Tolley has postcards of the former International Market Place, the former Waikikian Hotel (today the Hilton Grand Waikikian timeshare tower), and Kaua‘i’s famed Coco Palms Resort (featured in 1961’s Blue Hawaii with Elvis Presley), among countless others. He has a postcard from World War II with an image of barbed wire stretched across Waikīkī Beach. He has postcards written in Morse code.
”Postcards are time machines,” says Tolley, offering glimpses into Hawai‘i’s past — from the monarchy to statehood and the rise of tourism in the Islands.
Early ”pioneer” postcards helped shape the Islands’ image, capturing a changing Hawai‘i through the decades.
Tolley’s most notable postcard is possibly a torn photo of Honolulu Harbor taken near the end of the 1800s. The image isn’t particularly noteworthy but the sender is: John Soper, an O‘ahu businessman who was chosen by Sanford Dole to lead the overthrow of the Hawaiian Kingdom in 1893. Soper would oversee the disarming of Queen Lili‘uokalani’s 272-man Royal Household Guard and later retired as brigadier general of the National Guard of Hawai‘i in 1907.
“Wish best wishes for the new century,” Soper wrote under the image of Honolulu Harbor, where armed marines and sailors from the USS Boston came ashore on January 17 to assist the coup d’état against the monarchy.
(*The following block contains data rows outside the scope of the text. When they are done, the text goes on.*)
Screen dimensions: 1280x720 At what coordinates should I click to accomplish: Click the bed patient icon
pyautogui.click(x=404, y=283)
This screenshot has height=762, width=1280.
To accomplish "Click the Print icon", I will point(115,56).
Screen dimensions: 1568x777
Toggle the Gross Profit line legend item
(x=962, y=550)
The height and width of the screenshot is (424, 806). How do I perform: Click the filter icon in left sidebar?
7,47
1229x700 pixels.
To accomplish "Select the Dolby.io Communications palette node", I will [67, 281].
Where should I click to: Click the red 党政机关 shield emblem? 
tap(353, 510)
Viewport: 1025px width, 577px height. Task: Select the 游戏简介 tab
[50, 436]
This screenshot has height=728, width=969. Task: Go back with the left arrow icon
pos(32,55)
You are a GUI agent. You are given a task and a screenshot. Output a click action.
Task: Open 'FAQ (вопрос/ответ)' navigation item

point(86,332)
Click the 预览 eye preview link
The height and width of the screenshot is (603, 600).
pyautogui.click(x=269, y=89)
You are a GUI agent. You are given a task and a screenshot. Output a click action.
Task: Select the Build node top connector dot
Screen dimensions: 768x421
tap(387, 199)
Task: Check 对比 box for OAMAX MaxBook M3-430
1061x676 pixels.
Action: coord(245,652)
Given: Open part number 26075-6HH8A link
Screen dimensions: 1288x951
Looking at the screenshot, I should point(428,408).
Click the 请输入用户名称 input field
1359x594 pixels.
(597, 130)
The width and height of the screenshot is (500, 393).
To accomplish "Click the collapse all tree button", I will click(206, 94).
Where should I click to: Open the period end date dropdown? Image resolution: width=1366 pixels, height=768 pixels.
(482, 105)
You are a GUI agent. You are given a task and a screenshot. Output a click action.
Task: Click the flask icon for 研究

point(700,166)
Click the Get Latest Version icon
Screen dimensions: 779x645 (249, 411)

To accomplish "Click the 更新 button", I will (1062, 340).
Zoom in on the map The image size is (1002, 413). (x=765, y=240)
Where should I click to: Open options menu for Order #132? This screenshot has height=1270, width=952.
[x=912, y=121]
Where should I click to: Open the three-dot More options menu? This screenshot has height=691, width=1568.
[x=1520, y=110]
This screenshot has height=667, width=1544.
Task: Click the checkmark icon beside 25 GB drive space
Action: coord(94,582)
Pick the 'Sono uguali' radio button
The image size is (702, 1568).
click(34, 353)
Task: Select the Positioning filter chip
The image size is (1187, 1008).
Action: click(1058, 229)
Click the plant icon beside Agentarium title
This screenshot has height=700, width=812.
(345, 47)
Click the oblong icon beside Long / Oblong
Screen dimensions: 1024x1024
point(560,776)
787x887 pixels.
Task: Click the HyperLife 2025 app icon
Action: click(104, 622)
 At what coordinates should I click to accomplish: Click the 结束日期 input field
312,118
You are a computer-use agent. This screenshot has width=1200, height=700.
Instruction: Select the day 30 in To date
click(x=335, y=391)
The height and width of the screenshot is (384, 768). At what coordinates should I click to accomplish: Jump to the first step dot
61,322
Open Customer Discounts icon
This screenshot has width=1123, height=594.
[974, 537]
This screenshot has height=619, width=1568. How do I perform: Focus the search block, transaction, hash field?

“When people look at postcards, I want them to understand that a lot has been lost,” Tolley says. “The preservationist in me wants viewers to value what’s left in Hawai‘i. Not just as a tourist but to learn the deeper historical and cultural aspects of this place that go beyond the beach. I want people to open their eyes to something that would otherwise be inaccessible to them.”